REQUIRED ACTION :: Copy every line of the material below word for word.

MATERIALS PROVIDED ::
▬▬▬▬▬▬

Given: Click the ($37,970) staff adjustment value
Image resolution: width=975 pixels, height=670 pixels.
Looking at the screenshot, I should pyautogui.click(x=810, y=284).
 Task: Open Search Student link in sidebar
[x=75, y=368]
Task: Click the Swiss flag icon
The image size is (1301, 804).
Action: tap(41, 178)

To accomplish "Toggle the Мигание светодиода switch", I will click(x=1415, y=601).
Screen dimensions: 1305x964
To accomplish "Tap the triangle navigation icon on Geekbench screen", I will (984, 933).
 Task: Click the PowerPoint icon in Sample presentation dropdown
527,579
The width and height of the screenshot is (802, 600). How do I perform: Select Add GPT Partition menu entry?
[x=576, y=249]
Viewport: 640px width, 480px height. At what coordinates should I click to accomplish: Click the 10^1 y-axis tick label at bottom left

▬▬▬▬▬▬

SOLUTION TO THIS TASK ::
Given: Click the ($37,970) staff adjustment value
Image resolution: width=975 pixels, height=670 pixels.
Looking at the screenshot, I should pyautogui.click(x=810, y=284).
 Task: Open Search Student link in sidebar
[x=75, y=368]
Task: Click the Swiss flag icon
The image size is (1301, 804).
Action: tap(41, 178)

To accomplish "Toggle the Мигание светодиода switch", I will click(x=1415, y=601).
Screen dimensions: 1305x964
To accomplish "Tap the triangle navigation icon on Geekbench screen", I will (984, 933).
 Task: Click the PowerPoint icon in Sample presentation dropdown
527,579
The width and height of the screenshot is (802, 600). How do I perform: Select Add GPT Partition menu entry?
[x=576, y=249]
Viewport: 640px width, 480px height. At what coordinates should I click to accomplish: Click the 10^1 y-axis tick label at bottom left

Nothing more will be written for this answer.